Records shown
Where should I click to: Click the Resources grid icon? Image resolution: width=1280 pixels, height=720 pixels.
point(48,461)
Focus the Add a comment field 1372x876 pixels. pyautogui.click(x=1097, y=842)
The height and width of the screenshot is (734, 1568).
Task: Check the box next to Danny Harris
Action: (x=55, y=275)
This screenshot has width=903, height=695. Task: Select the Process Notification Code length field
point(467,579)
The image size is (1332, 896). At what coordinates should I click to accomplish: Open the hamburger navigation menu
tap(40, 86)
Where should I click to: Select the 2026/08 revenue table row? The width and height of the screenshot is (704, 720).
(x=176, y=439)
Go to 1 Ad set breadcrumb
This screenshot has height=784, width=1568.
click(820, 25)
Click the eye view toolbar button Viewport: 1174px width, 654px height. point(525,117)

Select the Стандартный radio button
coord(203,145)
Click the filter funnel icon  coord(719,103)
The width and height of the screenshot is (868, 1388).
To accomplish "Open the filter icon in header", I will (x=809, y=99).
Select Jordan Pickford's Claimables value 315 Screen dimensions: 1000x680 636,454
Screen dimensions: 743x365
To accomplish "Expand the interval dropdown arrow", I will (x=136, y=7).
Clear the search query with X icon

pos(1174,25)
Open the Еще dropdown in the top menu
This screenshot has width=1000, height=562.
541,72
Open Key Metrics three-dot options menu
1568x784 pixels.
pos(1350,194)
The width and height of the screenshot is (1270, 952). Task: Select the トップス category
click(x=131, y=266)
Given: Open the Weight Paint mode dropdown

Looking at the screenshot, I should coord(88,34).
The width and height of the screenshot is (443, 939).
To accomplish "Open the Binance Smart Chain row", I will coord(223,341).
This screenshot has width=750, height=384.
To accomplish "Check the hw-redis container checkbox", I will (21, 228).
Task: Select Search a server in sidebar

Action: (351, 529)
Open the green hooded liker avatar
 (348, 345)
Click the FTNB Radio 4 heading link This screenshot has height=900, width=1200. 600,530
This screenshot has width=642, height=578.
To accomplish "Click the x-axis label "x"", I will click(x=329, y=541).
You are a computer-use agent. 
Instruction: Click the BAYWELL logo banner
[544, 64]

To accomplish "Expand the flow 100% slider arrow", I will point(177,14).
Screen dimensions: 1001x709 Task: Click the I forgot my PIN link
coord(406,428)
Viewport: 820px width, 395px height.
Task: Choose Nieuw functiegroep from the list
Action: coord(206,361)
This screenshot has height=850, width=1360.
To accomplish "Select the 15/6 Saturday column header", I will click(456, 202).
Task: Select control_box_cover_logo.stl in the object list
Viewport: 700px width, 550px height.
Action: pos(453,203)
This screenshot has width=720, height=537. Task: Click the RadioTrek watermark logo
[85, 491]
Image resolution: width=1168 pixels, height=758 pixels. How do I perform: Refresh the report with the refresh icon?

Problem details
Please, from the material above, copy only the lines from the line with "Select the Стандартный radio button" up to and including the line with "Open the Еще dropdown in the top menu", exactly as written.

Solved problem
Select the Стандартный radio button
coord(203,145)
Click the filter funnel icon  coord(719,103)
The width and height of the screenshot is (868, 1388).
To accomplish "Open the filter icon in header", I will (x=809, y=99).
Select Jordan Pickford's Claimables value 315 Screen dimensions: 1000x680 636,454
Screen dimensions: 743x365
To accomplish "Expand the interval dropdown arrow", I will (x=136, y=7).
Clear the search query with X icon

pos(1174,25)
Open the Еще dropdown in the top menu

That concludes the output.